I stomped out self-righteously, only to hear him cry, “Friend, if I was you, I’d get a gun.”
CHAPTER TWENTY-NINE
The Diary
Iwent to my knees, down hard but not quite unconscious. The sensations of the blow were unpleasant. It had sounded like a locomotive crashing hard against my ear, all clang and gong, echoing around my brain at a hundred miles an hour. My will vanished in the pain, as did my ability to think clearly. The world went to blur and whiz as I blinked, blinked again, felt the urge to vomit, put my hand to the site of the blow to feel, thankfully, not a laceration spurting blood but the swelling of a knot.
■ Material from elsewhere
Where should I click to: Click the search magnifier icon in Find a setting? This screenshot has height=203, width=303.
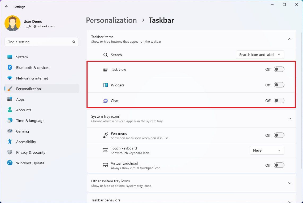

I looked up to see him towering over me, blunt fellow in black wool, black cap, black of eyes, and beefy-wide of face. I saw his boot come out, and he didn’t kick me but put it square on my back and crushed me to the earth.
“Go on, Rosie, get out of here,” I heard him say.
“Don’t kill him,” she said, then clarified so that her intent wouldn’t be taken for mercy, “that’ll get the coppers on us like buzzards.”
She skittered away, and he bent low and whispered into my ear, “Now, guv’nor, I can cosh you till your brains is scrambled good, or I can let you alone if you promise to be a proper fellow and do as you’re told.”
This was the bully game. It happened, not a lot, but it happened. A tart made an assignation and drew her John to darkness, and as he was about to hand over the coin, her bully jumped out and gave him a knot on the head. The robbery was clean and usually involved no more violence. The clouted knave would never go to the coppers, as to do so would involve confessing he’d been on the scout among the Judys, so he would just write off the six or eight quid or whatever it cost him, swear off the Judys, and limp home with a headache. This threat was always there, nothing to be done about it, but now I’d walked smack into it, obviously on account of my bad judgment in improvising off-plan and ending up in circumstances I couldn’t control. Fool! Idiot!